How does this work cross-culturally?
The emerging church movement is opening up conversations among people from various denominations in an effort to refocus Christianity away from institutionalization, compulsion, and the status quo towards a “generous orthodoxy” founded on love and transformation. Dialogue among people from the world religions is also transitioning away from proselytizing or looking for a perennial “common core” of beliefs everyone can agree with to an interspirituality which acknowledges diversity but allows us to learn from other religions and, perhaps, to integrate insights from those traditions into our own.

How do you work all of these ideas into a novel? It sounds more like a philosophical treatise.
Well, have a look! I’ve been told by people who have read the book that it’s both a page-turner and a super-easy introduction to a wide range of ancient ideas with contemporary relevance. Personally I think it would make a great movie!

Praise for One with the Father

“If you enjoy meaningful and detailed novels with intriguing plots that make you think rather than simply entertain, you are going to love this one! Situated in medieval England, the novel describes one man’s struggle to navigate his way through competing religious and cultural beliefs in a complex and rapidly changing society, eventually reaching a belief system he can live with and die for. A unique novel that is fascinating to read.”
Tony Boys, Retired University Professor

“Argue not concerning God, said Walt Whitman, but with a scholar’s heft and a poet’s touch, Richard Evanoff argues ingeniously in this disputatious, philosophical novel. The overlapping of the Buddha and St. Francis backstories in the hero Justin’s life brings East-West concerns into relief, and the reader is alert to the dialectical possibilities it raises for the sympathetic mind.”
Alan Botsford, Author of Dreamer

“A boy foreseen at birth as a future religious leader, raised in strict seclusion in a medieval English fiefdom by an authoritarian father, breaks away—seeking ‘to know God.’ Richard Evanoff draws on myriad Western and Eastern philosophical/spiritual sources to debate the meaning of personal salvation, social justice, and political autonomy, revealing incidentally how some beliefs once dismissed as absolute heresies have metamorphosed into mainstream orthodoxies in our present era.”
Ken Rodgers, Managing Editor, Kyoto Journal

“I highly recommend this book by Richard Evanoff.

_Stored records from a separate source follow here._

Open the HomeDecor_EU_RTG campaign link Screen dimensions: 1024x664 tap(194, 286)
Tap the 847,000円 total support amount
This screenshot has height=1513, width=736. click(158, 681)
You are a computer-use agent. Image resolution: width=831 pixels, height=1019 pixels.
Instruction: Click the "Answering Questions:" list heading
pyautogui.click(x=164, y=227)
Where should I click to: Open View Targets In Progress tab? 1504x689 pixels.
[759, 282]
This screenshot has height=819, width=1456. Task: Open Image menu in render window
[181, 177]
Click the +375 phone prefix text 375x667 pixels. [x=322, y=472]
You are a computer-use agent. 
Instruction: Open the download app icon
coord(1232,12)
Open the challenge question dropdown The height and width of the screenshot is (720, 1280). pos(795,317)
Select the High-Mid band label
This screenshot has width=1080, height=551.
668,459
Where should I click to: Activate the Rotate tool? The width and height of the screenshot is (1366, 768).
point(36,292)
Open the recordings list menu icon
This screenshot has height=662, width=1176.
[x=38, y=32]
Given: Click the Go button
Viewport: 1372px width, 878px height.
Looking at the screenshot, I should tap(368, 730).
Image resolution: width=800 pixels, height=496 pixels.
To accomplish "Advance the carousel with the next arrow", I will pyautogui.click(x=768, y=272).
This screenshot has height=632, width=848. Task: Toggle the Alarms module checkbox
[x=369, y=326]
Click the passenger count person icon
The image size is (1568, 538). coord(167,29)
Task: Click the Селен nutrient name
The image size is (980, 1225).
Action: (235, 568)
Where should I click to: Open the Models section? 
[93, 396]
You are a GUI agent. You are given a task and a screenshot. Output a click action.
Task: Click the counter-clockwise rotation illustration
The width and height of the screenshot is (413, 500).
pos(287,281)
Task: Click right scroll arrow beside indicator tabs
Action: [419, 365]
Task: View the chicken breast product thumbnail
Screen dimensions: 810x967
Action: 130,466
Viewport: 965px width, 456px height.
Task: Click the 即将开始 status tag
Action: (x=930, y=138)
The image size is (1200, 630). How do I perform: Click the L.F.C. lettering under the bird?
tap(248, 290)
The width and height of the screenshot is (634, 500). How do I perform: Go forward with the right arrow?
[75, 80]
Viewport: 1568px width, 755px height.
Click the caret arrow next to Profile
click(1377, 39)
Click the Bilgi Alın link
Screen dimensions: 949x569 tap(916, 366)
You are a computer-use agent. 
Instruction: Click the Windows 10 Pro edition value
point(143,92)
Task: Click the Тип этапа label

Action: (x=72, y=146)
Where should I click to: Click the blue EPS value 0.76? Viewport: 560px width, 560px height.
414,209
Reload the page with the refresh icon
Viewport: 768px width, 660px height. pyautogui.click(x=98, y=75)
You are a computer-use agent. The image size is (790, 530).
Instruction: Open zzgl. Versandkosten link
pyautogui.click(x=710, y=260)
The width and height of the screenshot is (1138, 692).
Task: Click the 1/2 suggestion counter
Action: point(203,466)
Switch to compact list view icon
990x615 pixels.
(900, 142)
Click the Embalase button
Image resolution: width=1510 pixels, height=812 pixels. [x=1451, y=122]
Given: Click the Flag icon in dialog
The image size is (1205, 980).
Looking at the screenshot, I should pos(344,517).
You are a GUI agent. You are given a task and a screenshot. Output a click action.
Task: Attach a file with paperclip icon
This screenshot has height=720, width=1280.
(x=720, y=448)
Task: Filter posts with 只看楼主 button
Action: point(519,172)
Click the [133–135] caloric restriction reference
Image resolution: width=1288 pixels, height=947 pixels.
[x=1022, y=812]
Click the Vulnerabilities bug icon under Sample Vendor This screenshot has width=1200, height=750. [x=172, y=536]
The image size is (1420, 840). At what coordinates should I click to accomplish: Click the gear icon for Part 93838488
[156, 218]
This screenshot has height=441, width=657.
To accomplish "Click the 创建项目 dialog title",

Its various twists and turns and the various religious/philosophical perspectives makes it a fascinating read.”
David Howenstein, Author of Jumbo Jumble

“Richard Evanoff’s writing is telling of more than a story; it is telling of life itself, of how it is for us. That is its glory. It is writing that is alive, that helps us survive.”
Scott Watson, Author of Quake Notes

About the Author

Richard EvanoffRichard Evanoff is professor of intercultural communication at Aoyama Gakuin University in Tokyo, Japan. He holds a PhD in philosophy from Lancaster University in the UK and is the author of numerous publications in intercultural ethics and environmental ethics, including the book Bioregionalism and Global Ethics (2011). He is particularly interested in crosscultural dialogue on Western and Asian philosophy and religion, and is also active in literary circles in Tokyo as a poet, writer, and editor.